Well, this "detect" means that the the document specifies the charset 
inside himself (like the xml headers: <?xml encoding='iso-8859-1'?>), 
the format module checks it, and then this should be converted to utf-8.

>> - If nothing can determine the file encoding, assume it's in ascii and
>>   don't convert anything (and set the po charset to something invalid, so
>>   that the translator can set it)
>
> If master file contains non-ASCII characters, one can check whether it
> is UTF-8 encoded.  In such a case, lib/Locale/Po4a/Po.pm has to write
>   "Content-Type: text/plain; charset=UTF-8\n"
> instead of
>   "Content-Type: text/plain; charset=CHARSET\n"
> in the POT file.  If translated PO files already exist, they have to
> be converted to UTF-8 so that they can be merged with the POT file.

Do you mean that an update on the master document can cause the change 
from ascii to utf-8 and we should convert the po files to utf-8 when 
updating?

>
> If master file is not UTF-8 encoded, po4a-gettextize must abort because
> this has to be fixed by maintainers, not translators.
>
>> * Handling the input translated document (in gettextize):
>>
>> - If the master document's charset is ascii (not specified in the po), we
>>   should let the translated document remain in the specified charset (in
>>   the command line or the format module's detected one (if nothing
>>   detected, stop the process)), and set the po charset to it.
>> - If the master document's charset is utf-8, we should convert from the
>>   specified charset (in the command line or the format module's detected
>>   one) to utf-8.
>
> Fine by me, but this seems in contradiction with your previous paragraph,
> because you said that if no charset is specified, PO file is UTF-8
> encoded ;)
> In the first case, PO charset can be unspecified until translator fixes
> it.  In the second case, it is troublesome, msgstrs really have to be
> recoded into UTF-8, otherwise the PO file is pretty useless, this
> conversion cannot be performed afterwards.  Maybe po4a-gettextize should
> abort too.
>

Yes, it's what I meant. When the master (msgids) is utf-8, we should 
convert the translated strings to utf-8 also (before mixing the 2 po)
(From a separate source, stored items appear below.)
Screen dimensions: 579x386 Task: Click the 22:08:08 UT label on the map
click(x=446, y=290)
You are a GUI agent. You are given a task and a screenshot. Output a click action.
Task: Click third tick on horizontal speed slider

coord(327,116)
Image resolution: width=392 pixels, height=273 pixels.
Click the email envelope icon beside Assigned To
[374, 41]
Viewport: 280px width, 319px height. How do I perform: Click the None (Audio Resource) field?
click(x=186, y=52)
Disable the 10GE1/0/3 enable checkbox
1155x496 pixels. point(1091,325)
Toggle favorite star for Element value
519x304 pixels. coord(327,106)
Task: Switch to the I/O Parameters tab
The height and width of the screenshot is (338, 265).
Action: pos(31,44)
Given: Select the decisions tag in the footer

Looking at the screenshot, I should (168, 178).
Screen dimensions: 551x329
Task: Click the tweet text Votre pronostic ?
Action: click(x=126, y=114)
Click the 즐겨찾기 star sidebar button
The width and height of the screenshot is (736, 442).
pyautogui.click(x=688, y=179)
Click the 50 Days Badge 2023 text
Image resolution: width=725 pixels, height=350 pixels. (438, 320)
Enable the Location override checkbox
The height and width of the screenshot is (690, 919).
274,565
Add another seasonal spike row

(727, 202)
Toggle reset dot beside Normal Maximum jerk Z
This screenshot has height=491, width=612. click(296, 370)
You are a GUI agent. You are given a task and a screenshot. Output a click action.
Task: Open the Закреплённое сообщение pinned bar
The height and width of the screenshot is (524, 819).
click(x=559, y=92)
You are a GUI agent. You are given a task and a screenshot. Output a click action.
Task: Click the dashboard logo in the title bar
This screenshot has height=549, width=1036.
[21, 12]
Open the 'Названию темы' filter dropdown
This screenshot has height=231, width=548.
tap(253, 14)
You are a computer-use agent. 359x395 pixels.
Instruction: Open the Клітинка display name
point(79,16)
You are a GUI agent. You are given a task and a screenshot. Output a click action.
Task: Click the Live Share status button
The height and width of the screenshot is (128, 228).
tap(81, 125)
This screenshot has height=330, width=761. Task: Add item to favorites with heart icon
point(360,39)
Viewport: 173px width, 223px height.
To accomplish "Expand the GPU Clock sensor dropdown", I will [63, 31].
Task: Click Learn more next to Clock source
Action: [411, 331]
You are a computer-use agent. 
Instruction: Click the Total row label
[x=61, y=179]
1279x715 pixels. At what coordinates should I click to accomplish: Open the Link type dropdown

>> * Handling the output translated document (in translate):
>>
>> - Use the charset specified in the command line, or the po file's charset
>>   if nothing specified.
>
> Ok.
>
>> * Handling the addendum (in translate):
>>
>> - It should be converted from the specified charset in the command line
>>   (mandatory) to the output document charset determined in the point
>>   above.
>
> Ok.
>
>> Did I miss something? Am I wrong in some points?
>
> Sounds good.
>
>> Oh, and one last question for now: should we recode everything or just the
>> translated strings (assuming that's the only place where there can be
>> encoding issues...)?
>
> The safest solution is to allow only ASCII encoded non-translatable materials,
> and see if there are complaints.

I also vote for this.

Regards,

Jordi Vilalta